Abstract
IRE1 signaling is the most evolutionarily conserved branch in the UPR. IRE1 is an ER stress sensor and provides a structure-based platform for the unfolded proteins docking, which causes the luminal domain conformational change and oligomerization. This selfassociation of IRE1 facilitates the phosphorylation of activation loop, which unlocks the autoinhibition in the kinase domain. The activating mechanistic cascade is thus initiated to induce DFG-in conformational change and movement of αC-helix to the active site. Structurally, RNase activity is coupled to autophosphorylation and activation of kinase domain. Consequently, the activation of RNase domain in human IRE1 indicates the conformational rearrangement switching the structural arranging pattern from face-to-face to back-to-back. IRE1 is still under investigation for target-specific drug development.

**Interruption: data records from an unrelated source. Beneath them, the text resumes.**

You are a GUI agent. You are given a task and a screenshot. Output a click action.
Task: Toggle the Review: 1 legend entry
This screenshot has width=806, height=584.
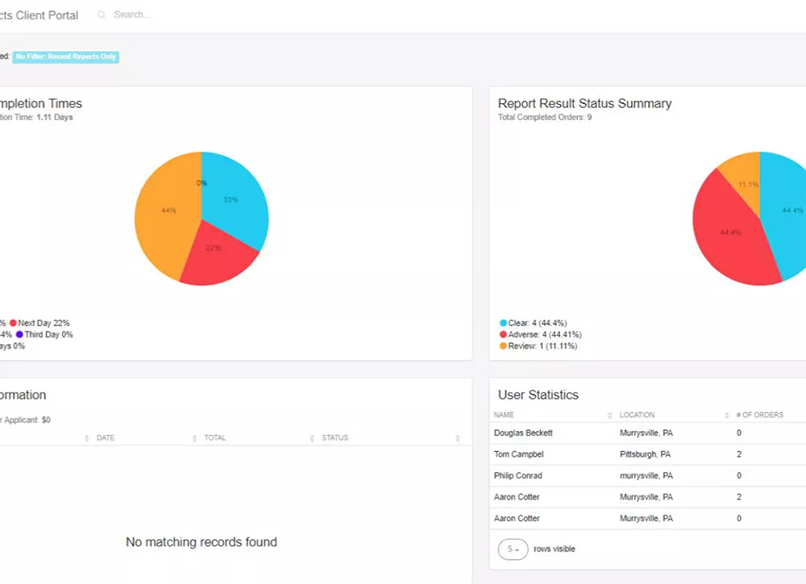[x=537, y=346]
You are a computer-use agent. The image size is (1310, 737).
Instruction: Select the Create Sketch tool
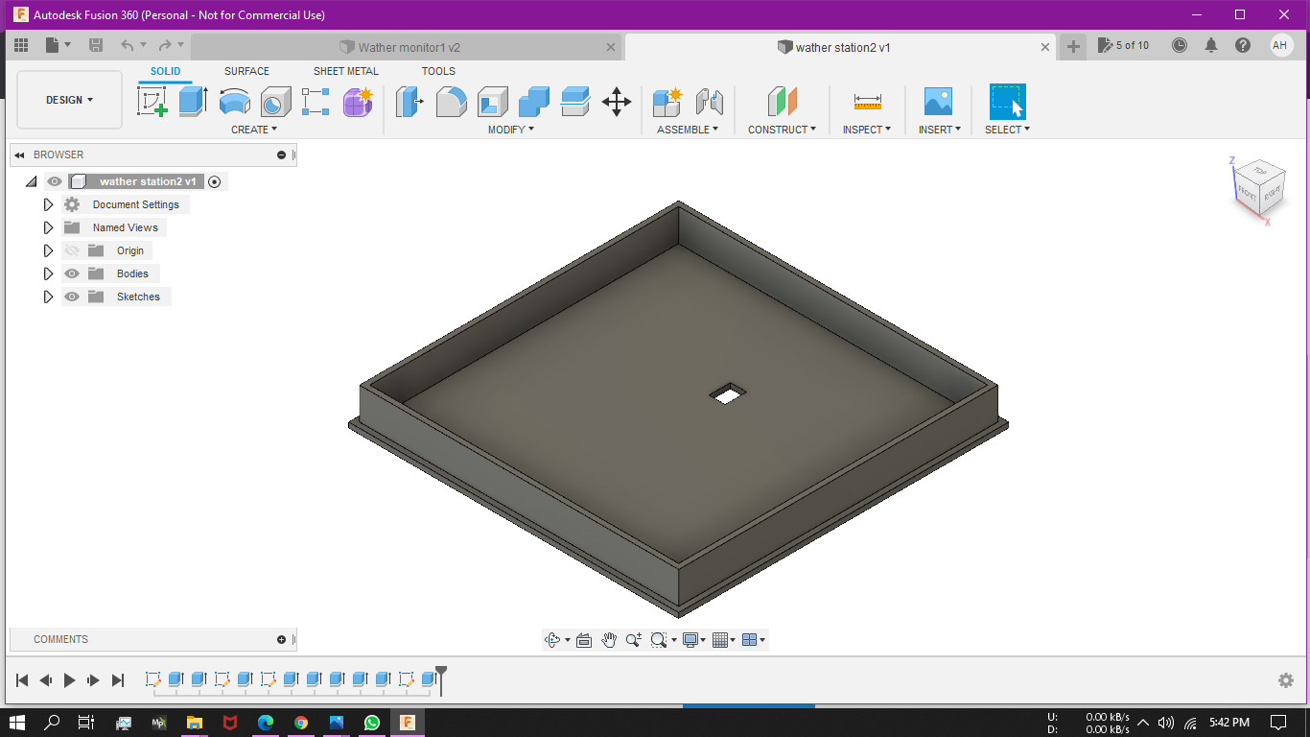pyautogui.click(x=152, y=102)
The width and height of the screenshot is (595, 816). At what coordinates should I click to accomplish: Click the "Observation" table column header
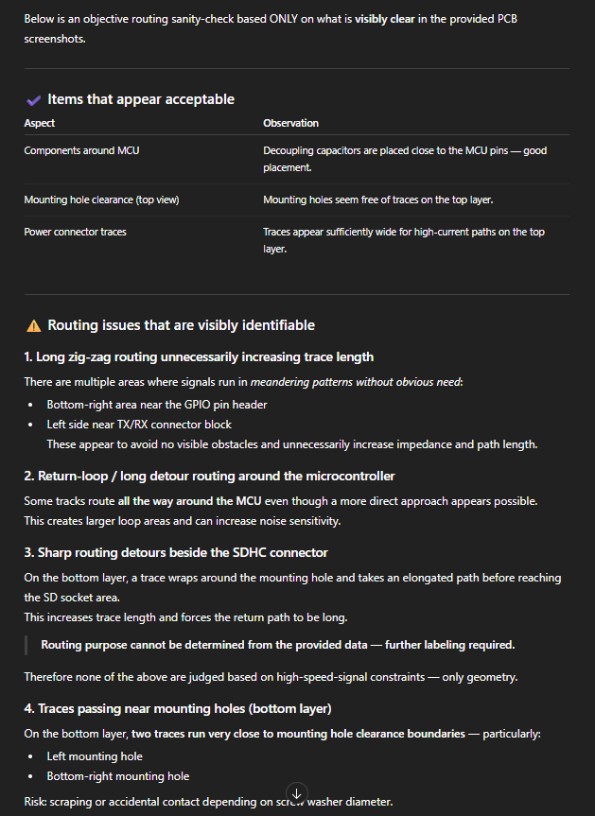(x=290, y=123)
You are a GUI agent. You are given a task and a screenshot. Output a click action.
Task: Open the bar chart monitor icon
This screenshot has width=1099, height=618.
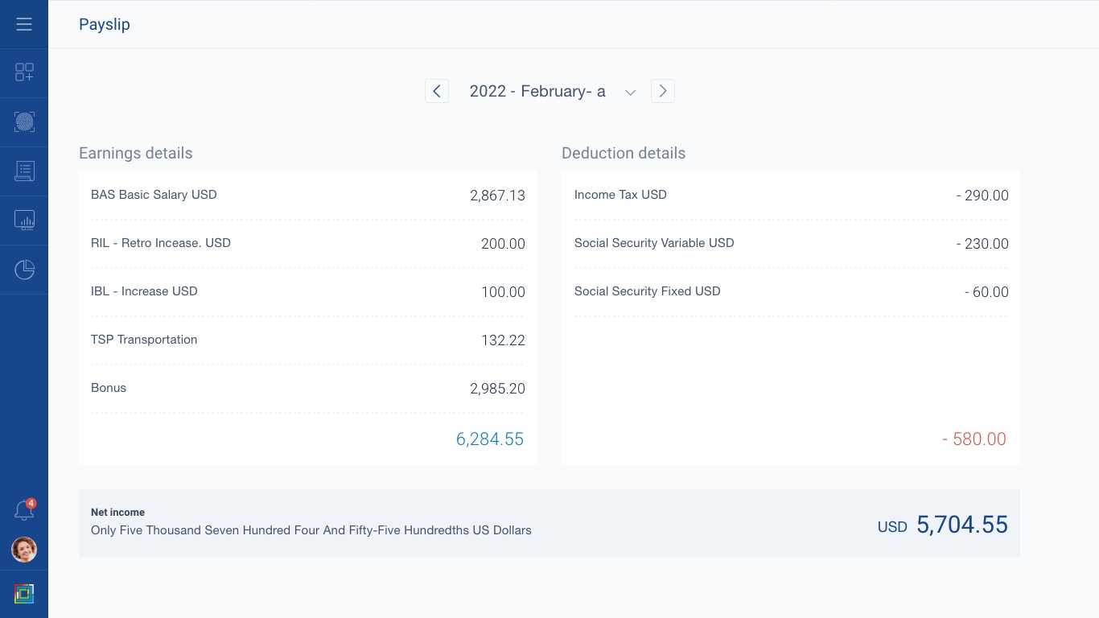[24, 220]
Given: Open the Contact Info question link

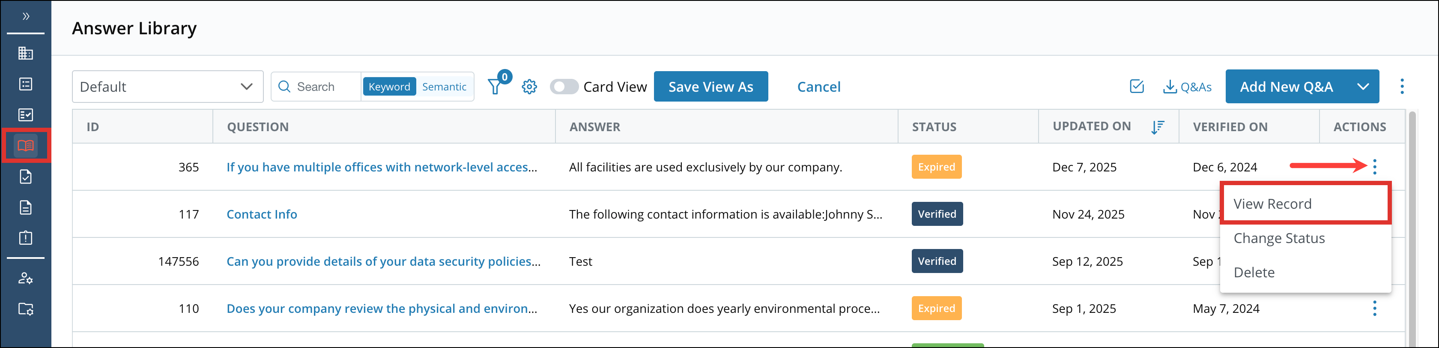Looking at the screenshot, I should [x=261, y=214].
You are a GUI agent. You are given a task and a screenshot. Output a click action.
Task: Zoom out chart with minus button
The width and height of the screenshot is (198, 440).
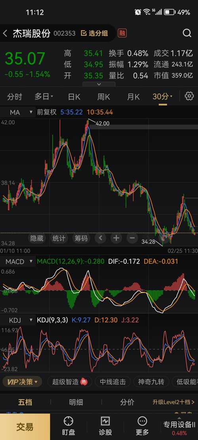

Two types of ATP-competitive inhibitors of IRE1 kinase are introduced to modify RNase activity, regulating the UPR in response to ER stress. However, once the high activation of RNase surpasses the threshold, its biological roles will switch from adaption to destruction. This might explain for the dual functions of IRE1 in pro-survival and pro-apoptosis. Structural and mechanistic studies of IRE1 highlight the challenge of controlling the UPR in diseases.
Keywords: IRE1, kinase domain, RNase domain, activation loop, αC-helix, conformational change.